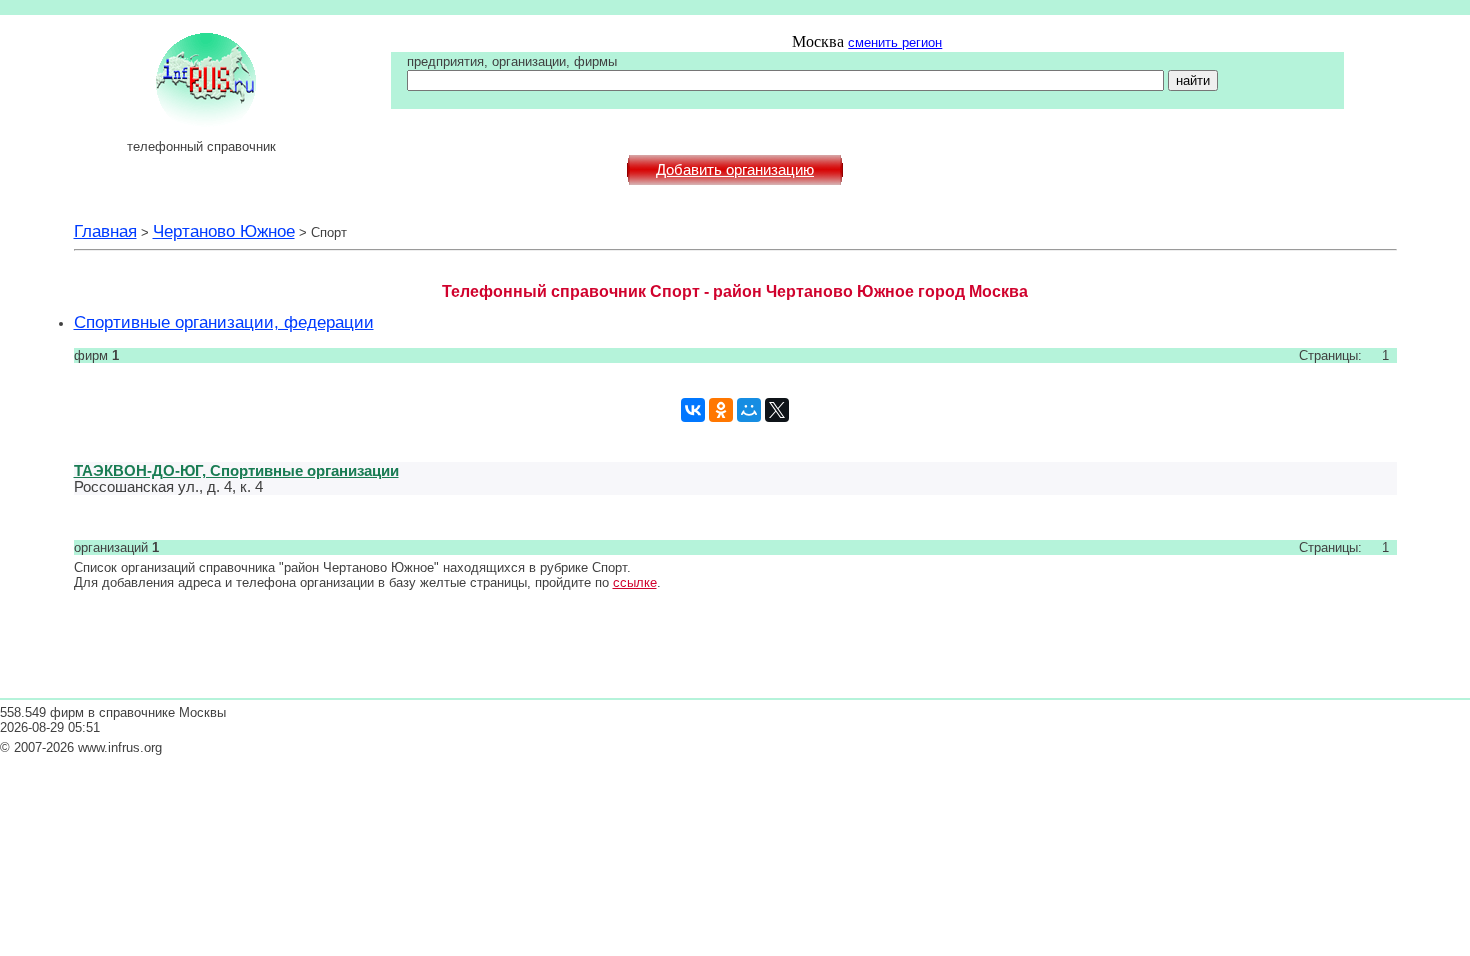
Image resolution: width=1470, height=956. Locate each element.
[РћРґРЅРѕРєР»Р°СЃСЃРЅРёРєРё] (721, 410)
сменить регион (895, 42)
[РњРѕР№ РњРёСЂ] (749, 410)
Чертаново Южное (224, 231)
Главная (105, 231)
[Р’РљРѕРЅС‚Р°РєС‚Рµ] (693, 410)
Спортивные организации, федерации (224, 322)
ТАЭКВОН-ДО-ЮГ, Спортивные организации (236, 470)
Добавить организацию (735, 170)
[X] (777, 410)
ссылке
++++++++++
TASK INSTRUCTIONS - Give back exactly the lines that run from the line with "[Р’РљРѕРЅС‚Р°РєС‚Рµ] (693, 410)" through the close of the material, counting both ends, and nothing more.

OUTPUT OF THE EXERCISE -
[Р’РљРѕРЅС‚Р°РєС‚Рµ] (693, 410)
Спортивные организации, федерации (224, 322)
ТАЭКВОН-ДО-ЮГ, Спортивные организации (236, 470)
Добавить организацию (735, 170)
[X] (777, 410)
ссылке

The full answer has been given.